Disialogangliosides and Their Interaction with Cholera Toxin—Investigation by Molecular Modeling, Molecular Mechanics and Molecular Dynamics

Molecular mechanics and molecular dynamics studies are performed to investigate the conformational preference of cell surface disialogangliosides (GD1A, GD1B and GD3) in aqueous environment. The molecular mechanics calculation reveals that water mediated hydrogen bonding network plays a significant role in the structural stabilization of GD1A, GD1B and GD3. These water mediated hydrogen bonds not only exist between neighboring residues but also exist between residues that are separated by 2 to 3 residues in between. The conformational energy difference between different conformational states of gangliosides correlates very well with the number of water mediated and direct hydrogen bonds. The spatial flexibility of NeuNAc of gangliosides at the binding site of cholera toxin is worked out. The NeuNAc has a limited allowed eulerian space at the binding site of Cholera Toxin (2.4%). The molecular modeling, molecular mechanics and molecular dynamics of disialoganglioside-cholera toxin complex reveal that cholera toxin can accommodate the disialoganglioside GD1A in three different modes. A single mode of binding is permissible for GD1B and GD3. Direct and water mediated hydrogen bonding interactions stabilizes these binding modes and play an essential role in defining the order of specificity for different disialogangliosides towards cholera toxin. This study not only provides models for the disialoganglioside-cholera toxin complexes but also identifies the NeuNAc binding site as a site for design of inhibitors that can restrict the pathogenic activity of cholera toxin.

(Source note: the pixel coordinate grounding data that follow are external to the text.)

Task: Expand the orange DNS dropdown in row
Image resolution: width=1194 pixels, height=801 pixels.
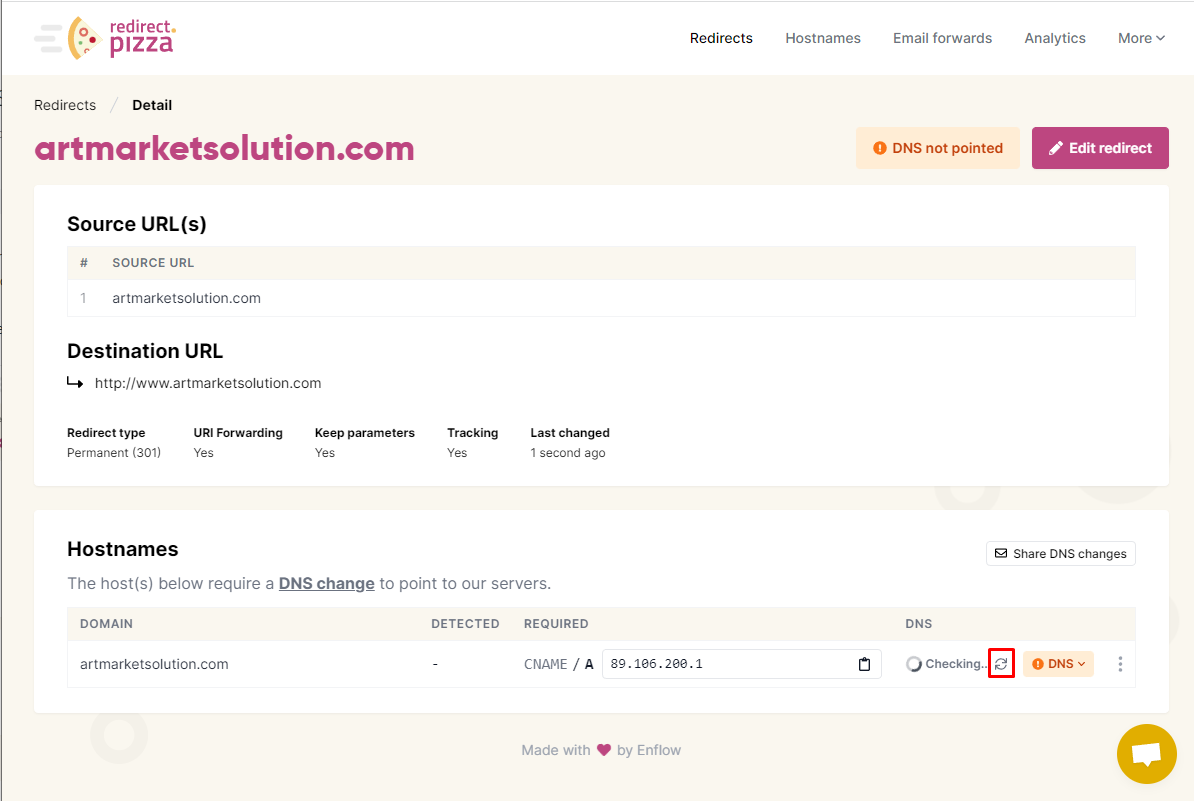Action: (x=1058, y=664)
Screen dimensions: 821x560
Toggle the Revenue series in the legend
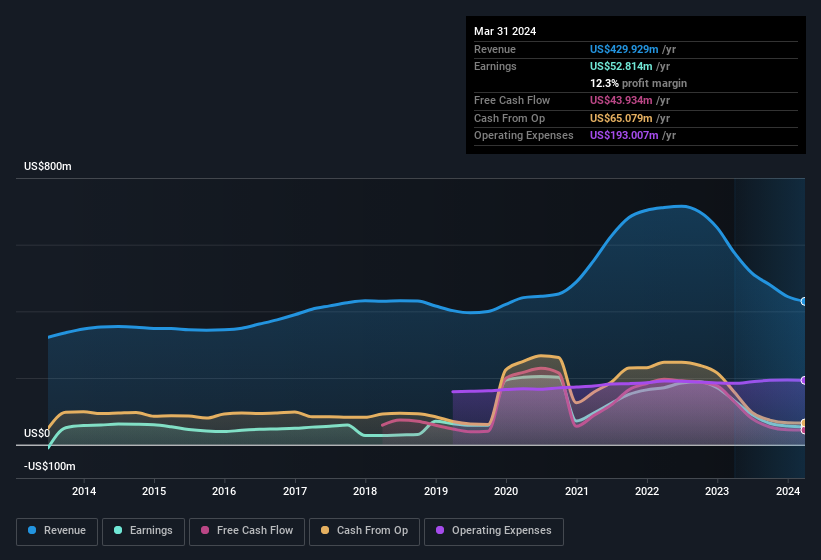tap(57, 531)
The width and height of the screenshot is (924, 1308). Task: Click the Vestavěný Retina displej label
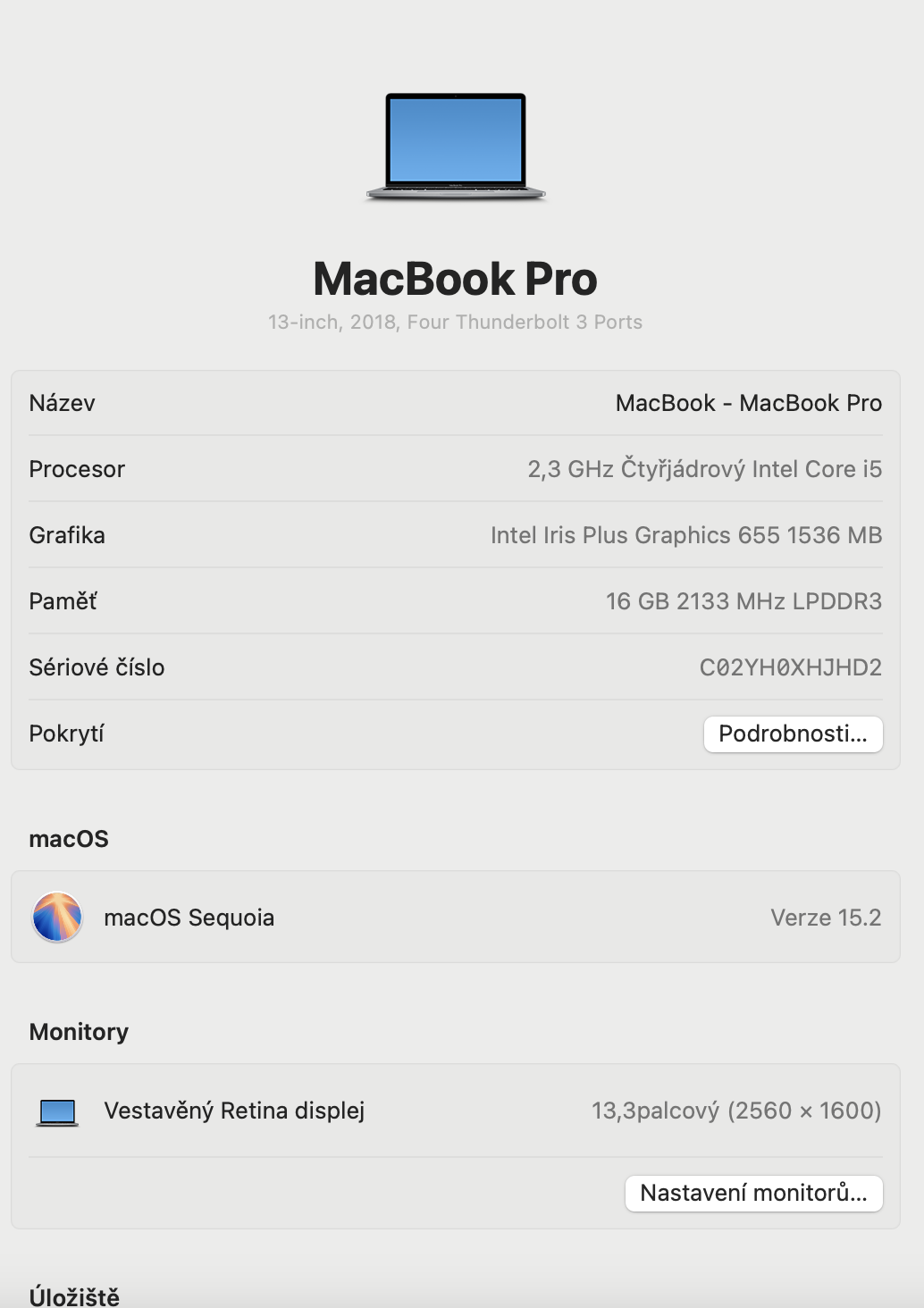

Monosialogangliosides and Their Interaction with Cholera Toxin—Investigation by Molecular Modeling and Molecular Mechanics

Molecular mechanics and molecular dynamics studies are performed to investigate the conformational preference of cell surface monosialogangliosides (GM3, GM2 and GM1) in aqueous environment. Water mediated hydrogen bonding network plays a significant role in the structural stabilization of GM3, GM2 and GM1. The spatial flexibility of NeuNAc of gangliosides at the binding site of cholera toxin reveals a limited allowed eulerian space of 2.4% with a much less allowed eulerian space (1.4%) for external galactose of GM1. The molecular mechanics of monosialoganglioside-cholera toxin complex reveals that cholera toxin can accommodate the monosialogangliosides in three different modes. Direct and water mediated hydrogen bonding interactions stabilize these binding modes and play an essential role in defining the order of specificity for different monosialogangliosides towards cholera toxin. This study identifies the NeuNAc binding site as a site for design of inhibitors that can restrict the pathogenic activity of cholera toxin.